Today, nearly 45 years after the liberalization of the economy, Sri Lanka stands penniless, a looming case of debt default. Its export basket has not changed since 1995, and countries such as Vietnam, which exported as little as Sri Lanka did in the 90s, are now global manufacturing powerhouses. Decades of economic indecisiveness and political calculations that overwhelmed the long-term national interest have their toll. While some of the usual culprits are more inclined to blame the free market economy for the plight, the primary fault lies with not liberalizing fast enough to keep up with the global changes. Each free trade agreement or liberalizing initiative have hotly opposed by a minority of privileged groups who by their persistent opposition to change has created a captive market at home. Sri Lankan economy is one large wheeler-dealing exercise, not because of liberalization, but due to lack or near absence of it.   


After JR and the short-lived administration of R. Premadasa, Mahinda Rajapaksa is the only leader who realized the urgency of economic development. Notwithstanding some of the vestige projects, Mr. Rajapaksa changed the infrastructure landscape in the country.
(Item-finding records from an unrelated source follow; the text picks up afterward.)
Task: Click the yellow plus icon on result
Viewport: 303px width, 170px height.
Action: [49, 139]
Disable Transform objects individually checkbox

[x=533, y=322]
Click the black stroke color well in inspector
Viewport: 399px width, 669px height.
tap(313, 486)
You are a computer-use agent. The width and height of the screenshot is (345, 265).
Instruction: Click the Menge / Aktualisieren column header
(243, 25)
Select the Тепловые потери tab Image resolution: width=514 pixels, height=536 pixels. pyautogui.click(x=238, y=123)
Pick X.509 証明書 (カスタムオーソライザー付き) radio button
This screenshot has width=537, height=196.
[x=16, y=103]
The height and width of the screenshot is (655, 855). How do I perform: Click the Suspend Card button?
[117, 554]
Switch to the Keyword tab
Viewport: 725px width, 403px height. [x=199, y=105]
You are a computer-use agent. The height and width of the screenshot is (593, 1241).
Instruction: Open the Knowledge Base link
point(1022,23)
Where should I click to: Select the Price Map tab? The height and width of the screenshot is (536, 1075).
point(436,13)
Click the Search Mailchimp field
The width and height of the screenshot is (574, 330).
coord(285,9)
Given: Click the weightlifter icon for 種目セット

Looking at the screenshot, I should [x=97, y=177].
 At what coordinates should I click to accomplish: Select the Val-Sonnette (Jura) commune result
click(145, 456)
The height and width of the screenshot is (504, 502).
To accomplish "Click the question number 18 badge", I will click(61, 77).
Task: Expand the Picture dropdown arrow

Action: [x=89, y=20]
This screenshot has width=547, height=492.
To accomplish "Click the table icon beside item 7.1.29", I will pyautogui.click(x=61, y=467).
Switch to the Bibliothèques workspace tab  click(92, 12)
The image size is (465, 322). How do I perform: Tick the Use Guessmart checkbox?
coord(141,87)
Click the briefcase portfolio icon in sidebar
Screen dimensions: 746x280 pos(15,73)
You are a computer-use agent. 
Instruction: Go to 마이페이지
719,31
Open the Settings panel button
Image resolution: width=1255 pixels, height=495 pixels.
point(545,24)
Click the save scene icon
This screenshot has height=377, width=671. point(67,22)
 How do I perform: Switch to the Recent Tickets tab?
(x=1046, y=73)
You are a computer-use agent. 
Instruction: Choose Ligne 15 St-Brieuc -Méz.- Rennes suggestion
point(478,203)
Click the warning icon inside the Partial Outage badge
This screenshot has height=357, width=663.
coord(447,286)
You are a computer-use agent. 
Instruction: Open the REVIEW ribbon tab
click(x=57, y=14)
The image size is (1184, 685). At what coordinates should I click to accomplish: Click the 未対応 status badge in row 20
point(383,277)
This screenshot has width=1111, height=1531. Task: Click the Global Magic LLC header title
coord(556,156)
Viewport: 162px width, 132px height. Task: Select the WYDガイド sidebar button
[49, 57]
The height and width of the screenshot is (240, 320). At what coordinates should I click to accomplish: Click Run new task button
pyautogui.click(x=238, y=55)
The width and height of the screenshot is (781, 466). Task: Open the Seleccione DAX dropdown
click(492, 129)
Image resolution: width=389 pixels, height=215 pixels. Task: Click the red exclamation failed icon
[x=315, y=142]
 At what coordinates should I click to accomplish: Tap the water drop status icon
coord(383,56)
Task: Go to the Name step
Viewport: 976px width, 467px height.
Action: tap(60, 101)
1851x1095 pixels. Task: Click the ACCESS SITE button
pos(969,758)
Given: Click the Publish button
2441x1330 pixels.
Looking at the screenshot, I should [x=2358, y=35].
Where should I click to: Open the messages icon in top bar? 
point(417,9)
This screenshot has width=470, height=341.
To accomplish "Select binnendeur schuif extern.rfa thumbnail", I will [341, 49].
However, simply putting up ports and highways have not created the desired impetus for the investors. Sri Lanka has failed to develop software- investor-friendly legislation, land reforms, modernizing education. Instead, the country has plummeted from 82 in 2012 to 99 in 2019 in ease of doing business.   


 This is time to face the music. It is the seven decades of economic indecisiveness, and persistent opposition to reform that ail the country. There is a historical analogy across the Palk Straits. In 1991, India confronted a world-class foreign exchange crisis which resulted in New Delhi shipping its gold to London to obtain a temporary credit relief. That moment of truth finally compelled the Indian leadership to liberalize the Indian economy and dismantle licence, Raj. Sri Lanka, the first South Asian nation to open its economy is sadly in a similar predicament today. That should also be the case to speed up economic reforms for good.